Louise Marquise

Louise Markise se déguise, et de fils en aiguilles, tisse une toile mêlée d’autoportraits et de poésie volée. Elle funambule entre le mot et l’image, entre la fantaisie et la nudité, les couleurs et les silences. Jeune adulte ou grande enfant, elle vit depuis cinq ans à Berlin.
8 Commentaires
  1. Il y a certainement une volonté de masquer le visage, mais je ne le comprends pas.

  2. Les enduits sèchent mieux à la belle saison ?

  3. D’ …?, Marquise, vos …?, mourir me font. (A compléter)

  4. Il est vrai que l’effacement du visage ressemble plus à un raté ! Ce que je trouve intéressant, ce sont les ombres de l’échelle sur la peau. Il y a à mon avis un filon à creuser !

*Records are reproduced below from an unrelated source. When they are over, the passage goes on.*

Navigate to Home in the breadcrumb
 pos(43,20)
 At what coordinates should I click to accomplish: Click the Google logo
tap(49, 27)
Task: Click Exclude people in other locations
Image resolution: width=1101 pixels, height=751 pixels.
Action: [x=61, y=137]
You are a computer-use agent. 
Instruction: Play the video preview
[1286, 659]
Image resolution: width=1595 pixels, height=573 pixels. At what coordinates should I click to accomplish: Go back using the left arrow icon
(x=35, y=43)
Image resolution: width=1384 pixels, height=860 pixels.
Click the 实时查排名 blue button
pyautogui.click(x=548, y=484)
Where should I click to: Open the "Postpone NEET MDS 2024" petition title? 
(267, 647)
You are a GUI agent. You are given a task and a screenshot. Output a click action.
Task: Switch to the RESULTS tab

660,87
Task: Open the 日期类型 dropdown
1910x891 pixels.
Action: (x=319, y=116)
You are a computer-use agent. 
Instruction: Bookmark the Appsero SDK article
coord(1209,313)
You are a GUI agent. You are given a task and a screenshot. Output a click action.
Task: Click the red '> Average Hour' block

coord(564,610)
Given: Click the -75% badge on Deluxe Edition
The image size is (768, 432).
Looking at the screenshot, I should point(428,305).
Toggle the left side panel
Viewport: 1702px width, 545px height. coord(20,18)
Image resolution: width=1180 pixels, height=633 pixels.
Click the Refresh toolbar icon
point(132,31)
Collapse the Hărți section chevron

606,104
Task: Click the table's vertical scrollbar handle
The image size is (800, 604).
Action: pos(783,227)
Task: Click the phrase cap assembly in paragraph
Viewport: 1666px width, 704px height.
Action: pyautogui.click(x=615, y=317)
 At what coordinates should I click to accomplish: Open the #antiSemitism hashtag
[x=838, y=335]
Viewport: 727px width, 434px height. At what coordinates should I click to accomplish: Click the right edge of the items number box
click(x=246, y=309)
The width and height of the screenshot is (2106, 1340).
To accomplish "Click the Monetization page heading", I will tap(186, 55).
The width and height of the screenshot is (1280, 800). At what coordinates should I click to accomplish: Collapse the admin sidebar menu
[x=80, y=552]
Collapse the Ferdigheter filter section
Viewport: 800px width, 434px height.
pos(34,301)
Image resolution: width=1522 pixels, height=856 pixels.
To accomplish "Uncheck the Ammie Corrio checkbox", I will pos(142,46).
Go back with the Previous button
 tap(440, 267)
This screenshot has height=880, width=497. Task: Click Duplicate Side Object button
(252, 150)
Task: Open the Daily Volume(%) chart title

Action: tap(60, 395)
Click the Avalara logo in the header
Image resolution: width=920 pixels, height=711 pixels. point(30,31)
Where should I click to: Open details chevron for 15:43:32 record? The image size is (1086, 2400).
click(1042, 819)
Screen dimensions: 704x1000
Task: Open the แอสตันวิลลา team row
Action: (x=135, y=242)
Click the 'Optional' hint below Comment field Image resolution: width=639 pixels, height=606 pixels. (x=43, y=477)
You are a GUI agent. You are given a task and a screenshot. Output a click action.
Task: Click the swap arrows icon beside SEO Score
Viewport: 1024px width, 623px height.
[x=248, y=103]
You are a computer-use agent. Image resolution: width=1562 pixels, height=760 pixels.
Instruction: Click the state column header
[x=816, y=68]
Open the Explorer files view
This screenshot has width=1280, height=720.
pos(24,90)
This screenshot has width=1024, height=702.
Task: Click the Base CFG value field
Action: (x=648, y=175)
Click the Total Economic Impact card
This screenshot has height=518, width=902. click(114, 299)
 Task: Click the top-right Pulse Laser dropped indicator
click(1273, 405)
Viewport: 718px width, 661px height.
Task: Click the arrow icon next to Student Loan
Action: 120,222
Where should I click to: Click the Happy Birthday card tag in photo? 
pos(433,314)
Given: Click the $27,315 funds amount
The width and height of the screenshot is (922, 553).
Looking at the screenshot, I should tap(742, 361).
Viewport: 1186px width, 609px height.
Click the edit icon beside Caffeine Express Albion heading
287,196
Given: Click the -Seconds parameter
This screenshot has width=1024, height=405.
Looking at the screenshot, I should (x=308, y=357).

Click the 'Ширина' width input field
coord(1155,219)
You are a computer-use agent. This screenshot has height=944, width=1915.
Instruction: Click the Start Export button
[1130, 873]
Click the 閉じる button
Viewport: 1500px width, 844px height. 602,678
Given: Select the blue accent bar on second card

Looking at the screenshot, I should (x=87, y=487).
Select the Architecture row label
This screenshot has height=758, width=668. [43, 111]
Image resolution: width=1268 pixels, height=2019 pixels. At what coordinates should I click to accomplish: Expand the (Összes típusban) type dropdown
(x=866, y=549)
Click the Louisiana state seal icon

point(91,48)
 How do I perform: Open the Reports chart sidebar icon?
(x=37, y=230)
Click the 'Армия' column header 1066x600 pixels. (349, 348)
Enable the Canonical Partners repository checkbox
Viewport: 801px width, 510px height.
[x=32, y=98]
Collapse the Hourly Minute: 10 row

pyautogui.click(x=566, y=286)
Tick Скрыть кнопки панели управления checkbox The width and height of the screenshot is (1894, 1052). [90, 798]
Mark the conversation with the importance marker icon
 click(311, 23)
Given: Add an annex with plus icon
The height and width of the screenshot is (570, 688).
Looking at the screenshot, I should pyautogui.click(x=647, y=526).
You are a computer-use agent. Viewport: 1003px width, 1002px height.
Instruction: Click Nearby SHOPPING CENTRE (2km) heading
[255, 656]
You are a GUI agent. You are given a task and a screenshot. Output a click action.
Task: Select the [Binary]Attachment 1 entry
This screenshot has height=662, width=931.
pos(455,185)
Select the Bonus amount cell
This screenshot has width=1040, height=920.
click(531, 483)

  5. C’est drôle, parce que cette absence de visage ne me percute pas du tout. Par contre, non, ce n’était pas une volonté au moment de la prise de vue…

    Heyhey, imprévisibles commentaires de LVEG. J’aurais bien tout imaginé, sauf que l’absence de regard se voit tant que ca 😉

    Le même traitement, mais une autre image :
    http://www.louisemarkise.com/plugin/pages/5856.html

  6. Je ne sais si le printemps donne des envies de feuillage ou d’effeuillage.
    J’aime le placement par rapport à la bande oblique qui donne un volume au plan parsemé de nuages du mur.Une sorte de décollage vers le ciel.

  7. Moi j’aimerais comprendre le pourquoi de cette échelle 😉

  8. Un fond très adapté pour ce genre de photo
    mais je ne comprends le positionnement du
    modèle la tête sous l’échelle !
    Cette dernière pourrait être un accessoire
    intéressant à utiliser autrement dans cette composition.